After a terrible 2020, the dollar has come roaring back this year. You’d be forgiven for thinking that strange, with U.S. inflation rates consistently coming in higher than forecast and the current-account deficit—its excess of spending over saving—ballooning. On top of that, extraordinarily loose fiscal policy has flooded the world with dollars. Then there’s the Afghanistan debacle, which has shown that the U.S. is far from the force it once was, and certainly not one to be relied upon. 

Yet I don’t really see much reason to damp the enthusiasm for the currency that I articulated early this year. Currencies are relative, not absolute, prices: They are formed by economies’ relative economic merits. Currency markets are also—or should be—forward looking. The question about the dollar should thus be reframed the following way: Are economic conditions likely to favor the U.S. over its trading partners in coming months? On balance, the answer is yes. Some emerging currencies look especially very vulnerable.

Although the speed at which the current-account deficit has expanded is worrying, such shortfalls are not bad in themselves: they simply show the willingness of foreign investors to finance an economy’s growth. Despite some recent softness, U.S. economic growth prospects are better than those elsewhere.

Putting Covid-19 aside, the problems for the rest of the world really starts with China. Its economic success has relied on rapid credit growth, so whenever the economy has slowed, the government has leaned on banks to open the loan spigots. That game is ending. China’s annual interest expense, as noted by independent economist Andrew Hunt, is now greater than the yearly increase in its nominal gross domestic product.
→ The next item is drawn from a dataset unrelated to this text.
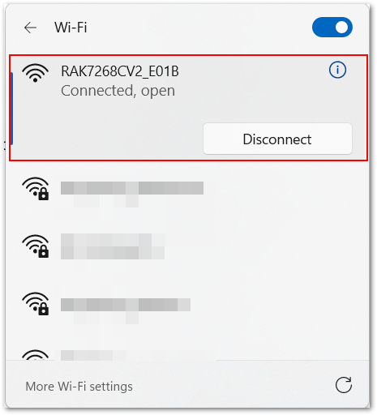Select the RAK7268CV2_E01B network name

pyautogui.click(x=120, y=71)
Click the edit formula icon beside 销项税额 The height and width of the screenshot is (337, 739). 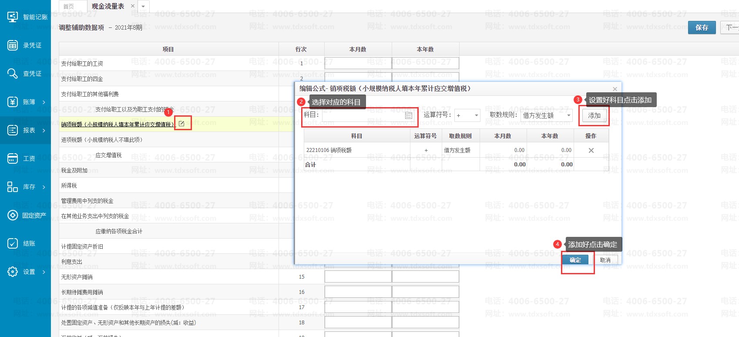click(182, 124)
Whether, in the long term, this results in an inflationary shock or Japanese-style debt deflation and austerity remains to be seen. Either way, real growth is slowing and this is starting to impact its trading partners. 

China has already eased monetary policy at the margins. That it has not eased more is probably because of persistently high inflationary pressures. This should further weigh on growth, affecting Europe, which relies heavily on Asian demand for its growth, as well as many emerging economies that do brisk trade with China. For its part, the U.S. relies far less on external demand.

Which brings us to relative interest rates. These, too, favor the dollar. Federal Reserve monetary policy at the moment is absurd. Deeply negative real rates are unjustifiable in an economy running as hot as America’s. All they are doing is fostering excessive speculation, as evidenced by the stock and housing markets. They are also helping to fuel inflationary pressures. Despite consistently dovish signals from the Fed on inflation, there is now much less of a consensus on the wisdom of continuing its ultra-loose monetary policy. 

The longer this inflation surge lasts—and I’m pretty certain it will last, albeit probably not quite so dramatically—the more pressure builds on the Fed to end its bond purchases sooner rather than later. Short-dated rate expectations in the financial markets are also likely to head higher, thus boosting the dollar because European rates, to take one example, are unlikely to do anything at all.